En op basis van een eeuwige wet kan barmhartigheid niet verleend worden, tenzij er iemand is die zowel bereid als in staat is om onze schuld op zich te nemen en de prijs te betalen en de voorwaarden voor onze verlossing vast te stellen.
Tenzij er een middelaar is, tenzij wij een vriend hebben, zal het volle gewicht van de gerechtigheid op ons vallen. De volledige schadeloosstelling voor elke overtreding, hoe klein of groot, zal tot de laatste penning toe van ons geëist worden.

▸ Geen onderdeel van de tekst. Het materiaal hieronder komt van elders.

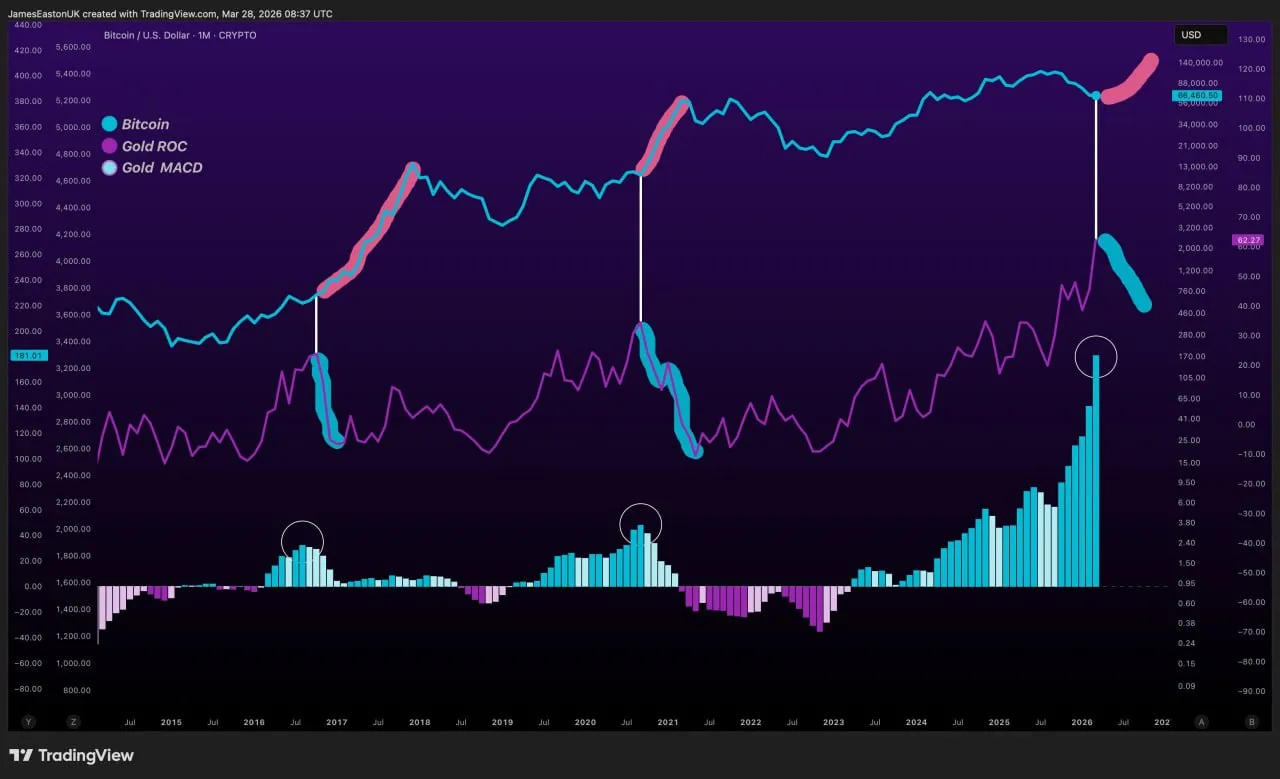Click the B scale button
Screen dimensions: 1280x779
1251,722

Maar bedenk: de waarheid, de heerlijke waarheid verkondigt dat er een Middelaar is. ‘Want er is één God en ook één middelaar tussen God en mensen, de mens Christus Jezus’ (1 Timoteüs 2:5). Dankzij Hem kan barmhartigheid aan ieder van ons ten volle worden verleend zonder de eeuwige wet der gerechtigheid geweld aan te doen.
Barmhartigheid wordt niet automatisch verleend. Dat gebeurt door middel van een verbond met Hem. Dat gebeurt op zijn voorwaarden, zijn edelmoedige voorwaarden, die — als absoluut onmisbaar onderdeel — de doop door onderdompeling voor de vergeving van zonden omvatten.
Heel het mensdom kan door de wet van gerechtigheid worden beschermd en tegelijkertijd kan aan eenieder van ons afzonderlijk de verlossende en genezende zegen van de barmhartigheid worden verleend.